As the Bush administration winds up its eighth year, the talks with North Korea about its nuclear weapons program stand as a piece of unfinished business and a challenge for the next administration.

His position has taken a180-degree turn. He started off by listing North Korea as part of an “axis of evil” and declaring that he loathed its leader, Kim Jong Il. He reneged on a Clinton administration deal in which North Korea froze its nuke program in return for economic and energy assistance. He refused to negotiate until North Korea had completely abandoned nukes.

Then came a long, intermittent string of six-nation talks sponsored by China and including North Korea but no one-on-one talks with the United States.

Finally, the president reversed himself and permitted direct negotiations. The result, after years in which North Korea produced plutonium and tested delivery systems, was a denuclearization agreement and the current slow process of stage-by-stage reciprocal concessions. North Korea has shut down its plutonium production and presented a lengthy but possibly incomplete listing of its nuclear works. The United States has begun sending oil and has taken North Korea off its list of terrorist states.

Things are going reasonably well, says Selig S. Harrison, a leading American North Korea watcher and summer resident of Islesford, but concessions remain to be made by both sides. Mr. Harrison, director of the Asia program of the Center for International Policy in Washington, says a major stumbling block that needs to be removed is a 2002 CIA charge that North Korea was conducting a secret nuclear weapons program at a uranium-enrichment plant. North Korea denies the charge, and U.S. negotiator Christopher Hill has said it was never clear that such a plan existed. But former U.N. Ambassador John Bolton, and others who oppose the denuclearization diplomacy have revived the CIA charge.

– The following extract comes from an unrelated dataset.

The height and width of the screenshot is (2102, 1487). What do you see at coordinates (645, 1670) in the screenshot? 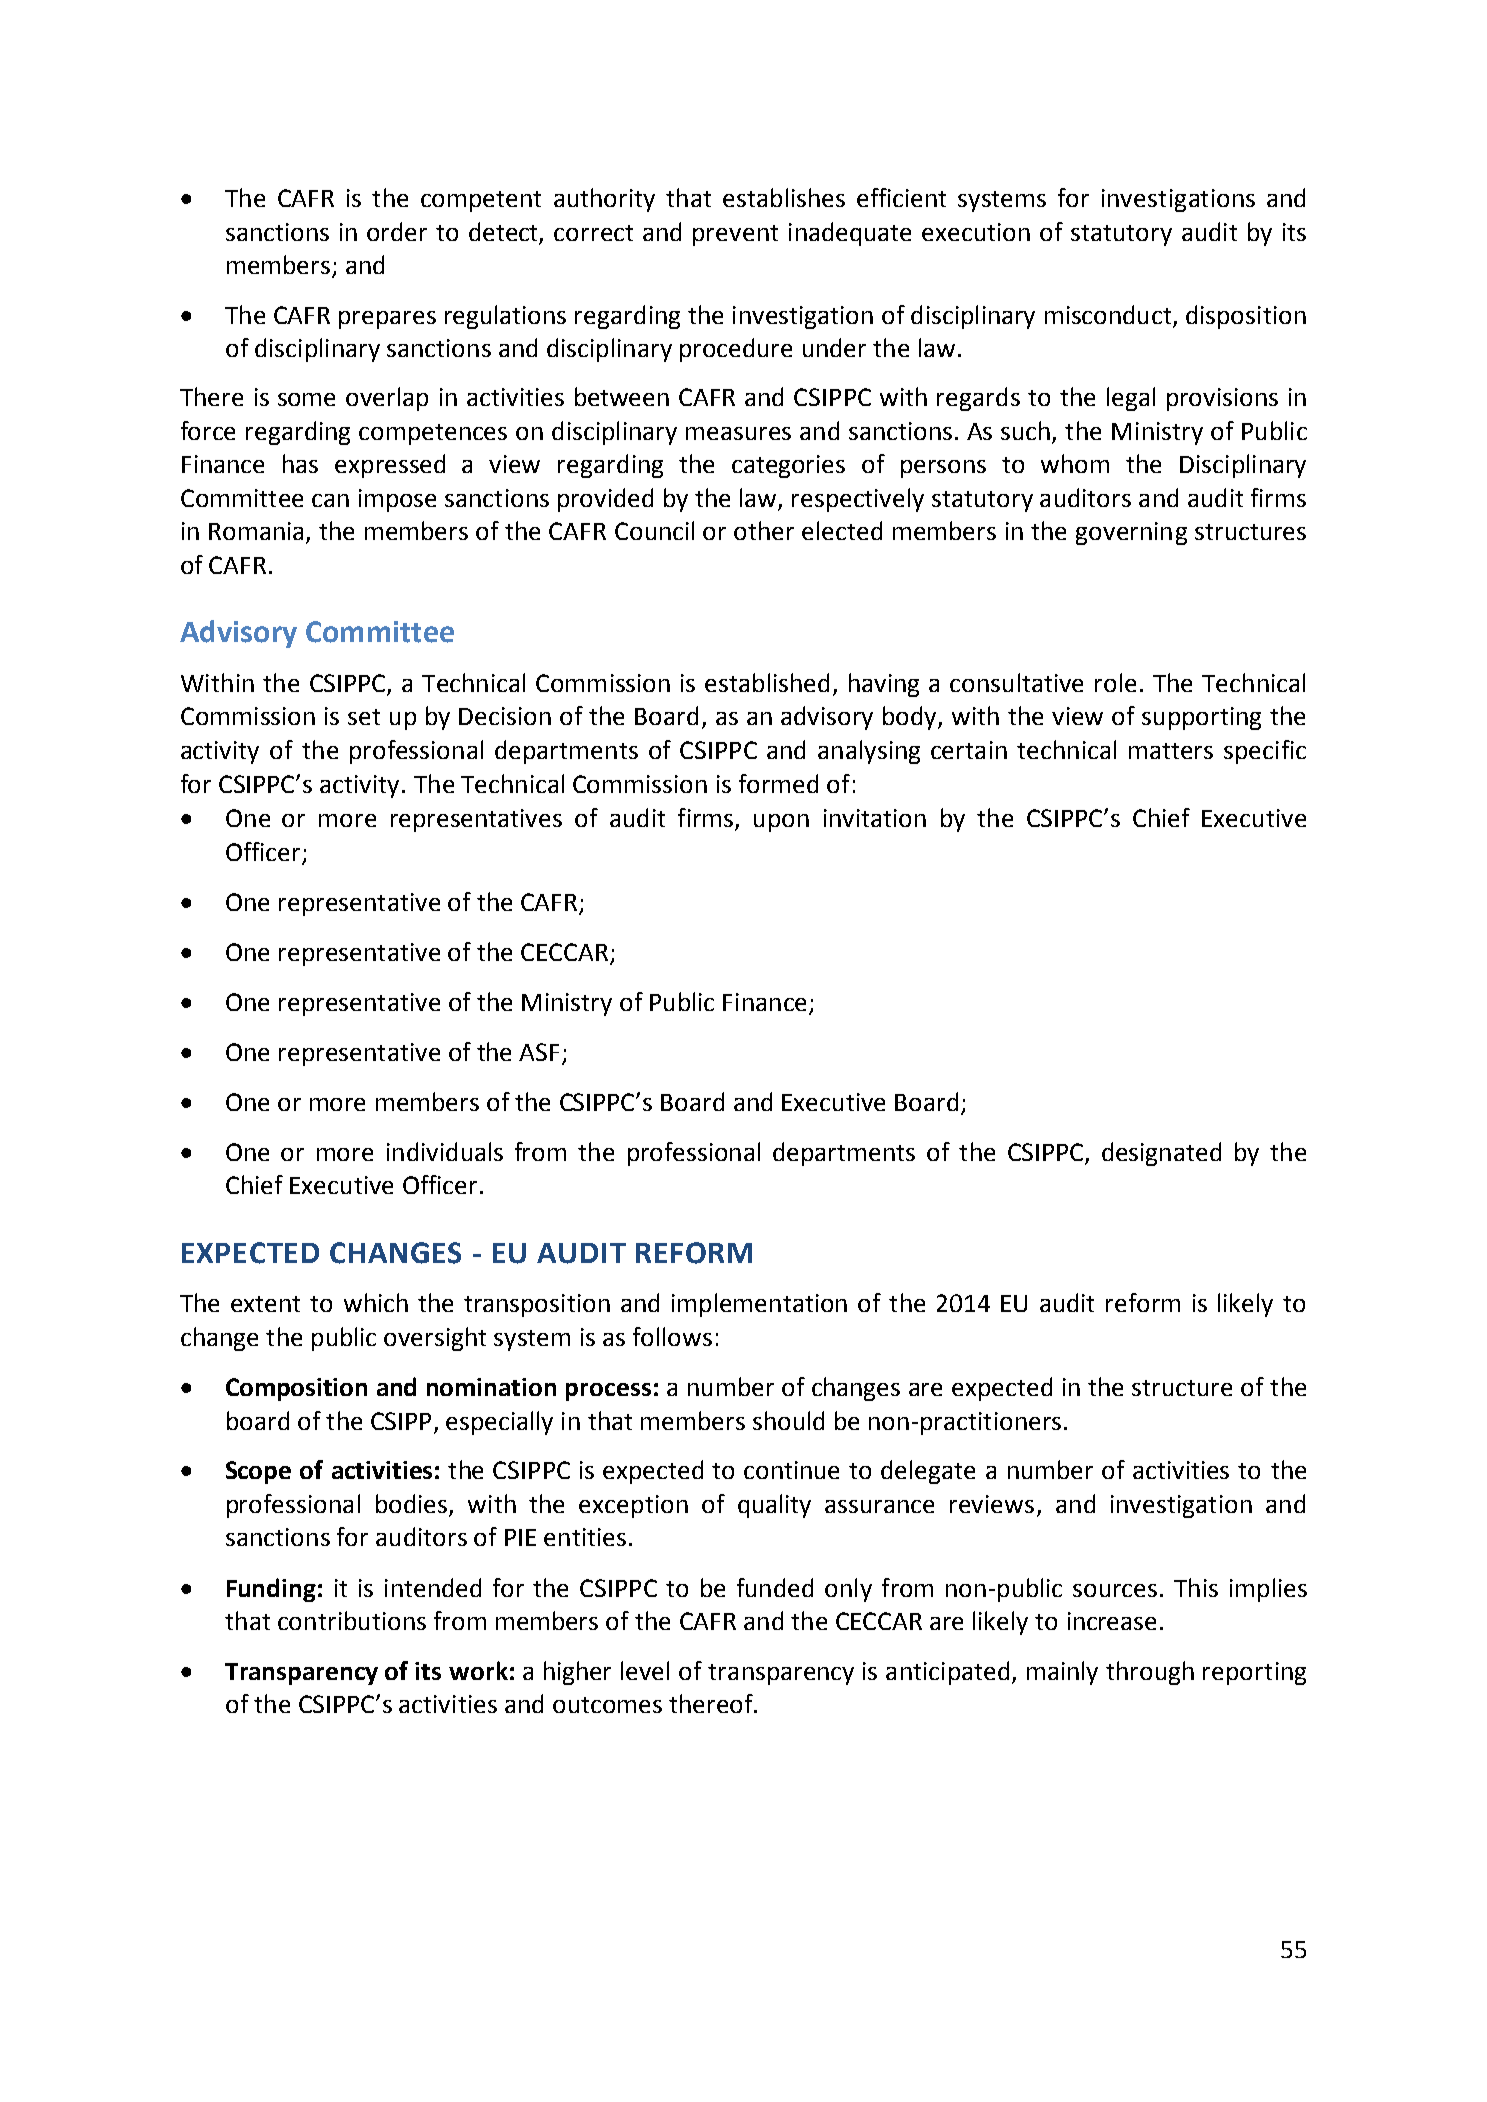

Mr. Harrison wrote in February in The Washington Post that “Pakistan’ s Dr. Strangelove,” Abdul Qadeer Khan, arrested three years ago for running a global nuclear market, has been shielded ever since from official interrogators. They want to ask him about former Pakistani President Pervez Musharraf’ s assertion that Mr. Khan gave North Korea centrifuges for uranium enrichment experiments. They want any dates, places, quantities and invoices if he confirms the report. An obvious solution would be for the International Atomic Energy Agency to interview Mr. Khan.

In any case, the diplomatic progress represents an achievement by Secretary of State Condoleezza Rice.

Critics will continue to pressure the next president to quit the talks and go back to threats of military action. He shouldn’ t.